Heather O'Brien, a 55-year-old nurse and mother of six, was on Plains Road in Debert on her way to visit her grandkids when she was shot multiple times through her car window by the gunman shortly after 10 a.m. on April 19, 12 hours into the shooting and arson rampage that began in Portapique.

Her family provided data from O'Brien's Fitbit to the Mass Casualty Commission, the independent investigative body appointed by the federal and provincial governments to conduct public hearings and come up with recommendations to prevent similar tragedies.

The data on O'Brien's computer records her as having a heartbeat until 6 p.m.

After hearings last week, her family expressed disappointment the commission opted not to include details on the Fitbit in its document detailing the events on Plains Road, which also included the shooting of Kristen Beaton, a pregnant continuing care nurse who was parked along the side of the road on a break in between patients.

"We know this information is controversial," reads a statement from the family posted on Facebook by one of the victim's daughters, Darcy Dobson. "We also know that it has been used in cases in the U.S. to pinpoint time of death."

The commission said it's investigating whether the Fitbit can shed light on the events.

The family said the data supports other evidence O'Brien was left to die. As detailed in a document on the Mass Casualty Commission's website, two officers who approached the scene felt a pulse. A request went out for a critical care unit tobe dispatched but was denied over safety concerns because the shooter was still on the loose. O'Brien was covered in a blanket. One of the officers said he was later convinced it was his own pulse, strengthened by adrenaline, that he felt.

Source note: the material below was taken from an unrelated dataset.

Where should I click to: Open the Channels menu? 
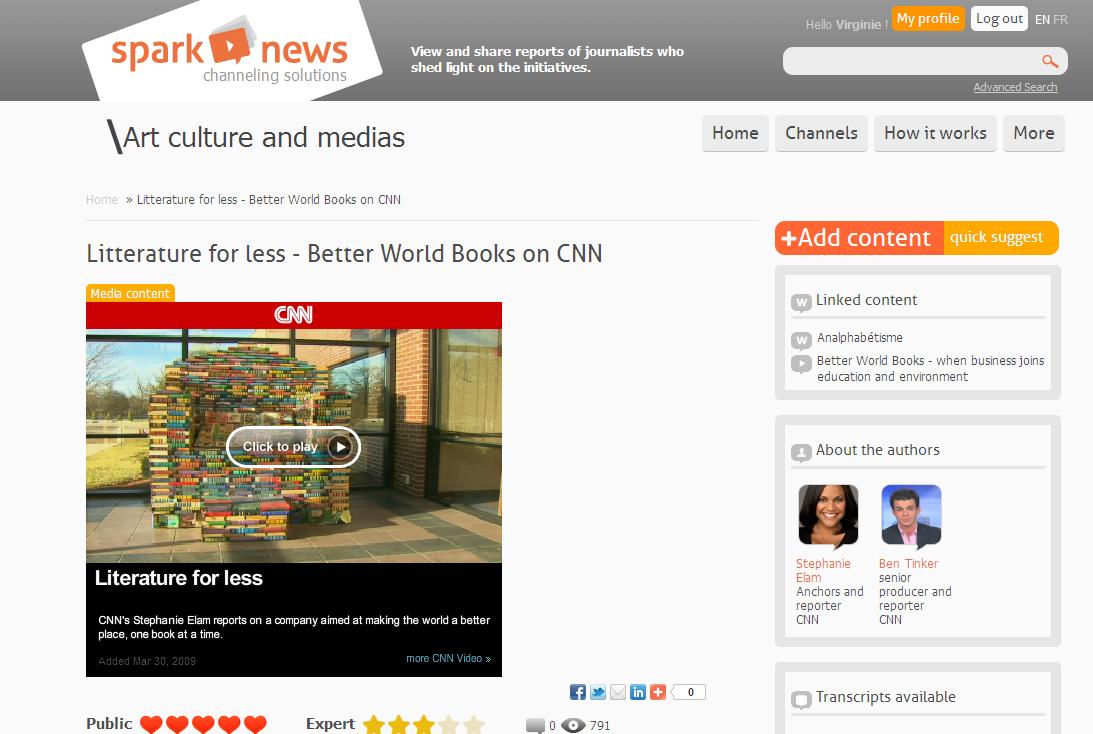[x=821, y=133]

O'Brien's family said they are "gobsmacked" the information, much of itcontradictory, wasn't presented to the public. "You can read this information online through Mass Casualty Commissions website," their statement reads. "You will have to search for it, but it's there."

The statement added that it's in the public's best interest to know how first responders will act in the face of a life-or-death situation. "The truth is everything is so contradicting," the statement said.

The O'Brien and Beaton families have been vocal critics of the RCMP's failure to notify the public that the shooter was driving a mock police cruiser. O'Brien and Beaton both knew the shooter was on the loose but weren't aware of that critical detail.

Provincial legislation to make it more difficult for someone to impersonate a police officer is going into effect next month, two years after the 51-year-old denturist killed 22 people before he was fatally shot by an officer.

Last week's hearings included disturbing details on how the killer slipped by RCMP officers and shot more unsuspecting victims.

Also disclosed was how officers kept some family members of the victims away at gunpoint, including one of O'Brien's daughters, out of concern the killer might be near.

When Dan and Sue Jenkins of Pictou County learned their daughter's house was on fire and neighbours had heard gunshots, they drove to Wentworth to get answers.

The couple was stopped at an RCMP roadblock about 400 metres from Wentworth Provincial Park. When Dan Jenkins got out of his car, an officer pointed a rifle at him. He asked about his daughter and her partner, Sean McLeod, but the officer said she couldn't tell him anything and asked him to get back in his car. The couple drove home and learned the next day it was very unlikely their daughter was alive. An autopsy confirmed her death six or seven weeks later.

The public hearings are taking a break this week, part of the commission's approach to minimize trauma.

They are set to resume April 11 with documents on the RCMP erroneously firing shots at the Onslow Belmont Fire Brigade Hall and the death of Cont. Heidi Stevenson after she encountered the shooter in Shubenacadie.

Janet Whitman is the contributing editor and a staff reporter at Advocate Media.